Standards & Compliance Briefing: WEEE Revision, REACH Review, Honda LEED Certifications
The European Parliament’s environment, public health and food safety committee is expected next week to endorse a proposal that would strengthen EU rules on e-waste, European Voice reported. The vote next Tuesday would set a standard for the EU to recycle at least 85% of electrical and electronic equipment by 2016. The Parliament is expected to pass the measure as part of the continuing revision of the WEEE directive.
Members of the European Commission said that no major changes to REACH chemicals regulation should be expected after a review scheduled for next year, EurActiv reported. Janez Potonik, the environment commissioner, tamped down concern that the review “will change the rules of the game” and stressed that the commission would “only put forward a legislative revision if it were really needed and necessary.”
Reviewing the 2010 REACH registration experience, officials from the commission and the European Chemicals Agency are urging companies to improve the accuracy of their dossiers for the 2013 chemicals registration deadline, according to Euractiv. The agency’s director of evaluation stressed that companies “need to provide detailed reasoning and supporting data” and cutback on “vague submissions.” The agency said too many registrations were submitted as “intermediates,” with too little data to demonstrate that the chemicals qualify for the reduced reporting requirements and fees.
The 400,000 square-foot California Academy of the Sciences in San Francisco has become the the world’s first “Double Platinum” LEED-certified museum, The Sacramento Bee reported. The museum also is the world’s largest building to earn “Double-Platinum” certification.
Honda announced that it now leads all North American automakers with eleven LEED-certified facilities. The company said that its Powertrain Division in Anna, Ohio, and Honda Canada, Inc.’s new head office in Markham, Ontario, have been awarded LEED-certification.

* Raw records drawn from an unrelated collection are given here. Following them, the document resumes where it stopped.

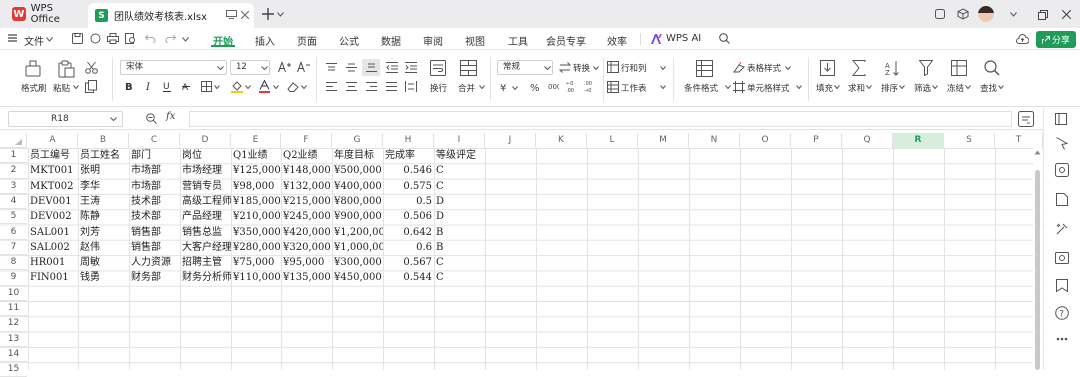  I want to click on table-cell: ¥320,000, so click(306, 248).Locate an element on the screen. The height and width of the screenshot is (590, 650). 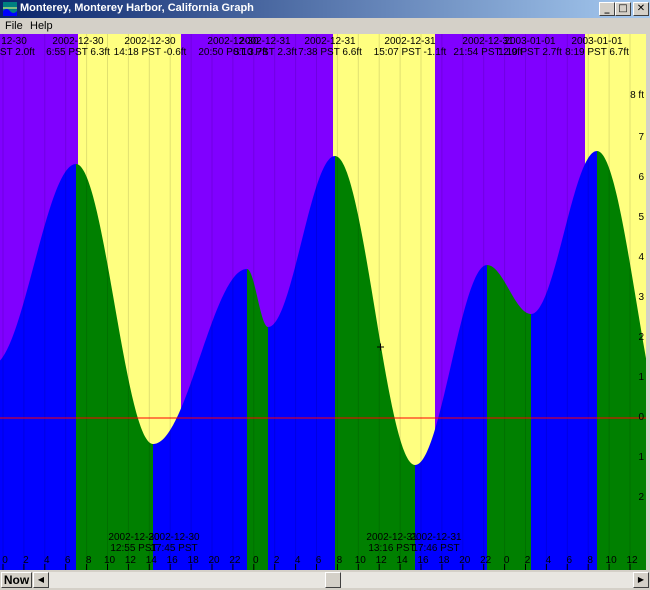
depth-label: 3 is located at coordinates (641, 298).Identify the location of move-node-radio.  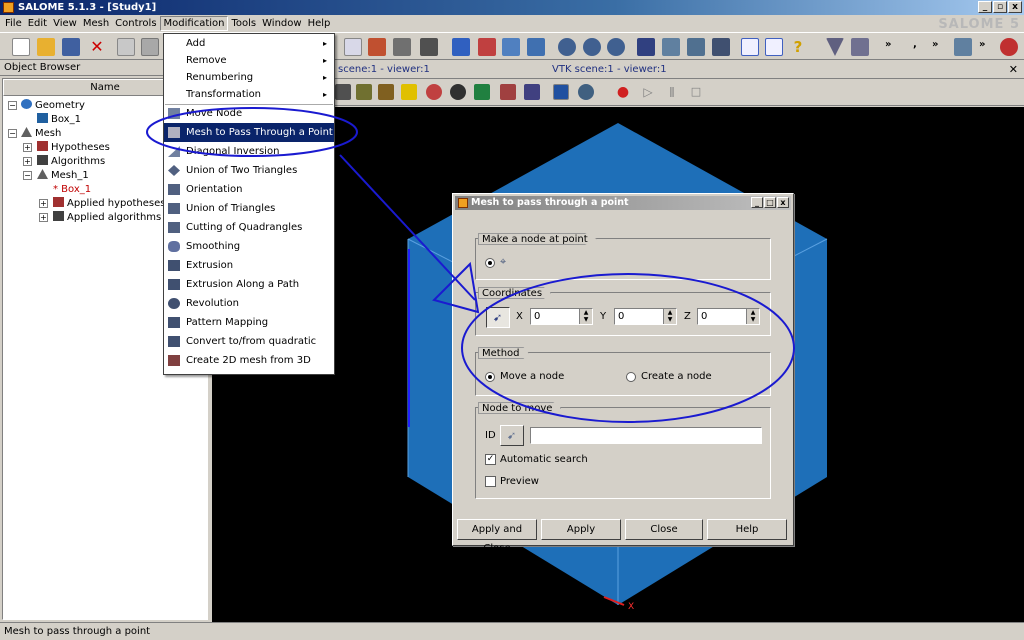
(490, 377).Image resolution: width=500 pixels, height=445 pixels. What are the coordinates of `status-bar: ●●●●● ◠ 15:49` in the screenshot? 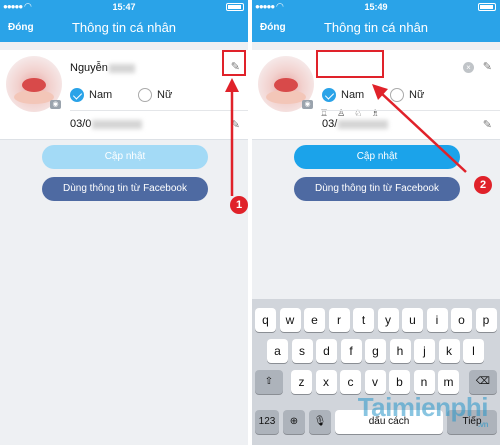 It's located at (376, 7).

A group of students and teachers in central California are organizing a protest campaign against the use of methyl iodide in the region’s strawberry farms, New American Media reported. The California Federation of Teachers has passed a resolution citing the potential dangers of methyl iodide for children, and calling for divestment of retirement funds from the manufacturer, Arysta LifeScience. Years ago, the State Department of Pesticide Regulation approved the use of the fumigant at 96 ppb, overriding the findings of the agency’s own scientists. Methyl iodide is on the state’s Proposition 65 list of carcinogens.
NSF International’s American National Standard for Personal Care Products Containing Organic Ingredients (NSF/ANSI 305) has been expanded to allow plant-based ingredients that are certified to EU organic regulations, the standards agency announced. To comply with the standard, companies many now use U.S. National Organic Program (NOP)-certified ingredients and EU-certified ingredients.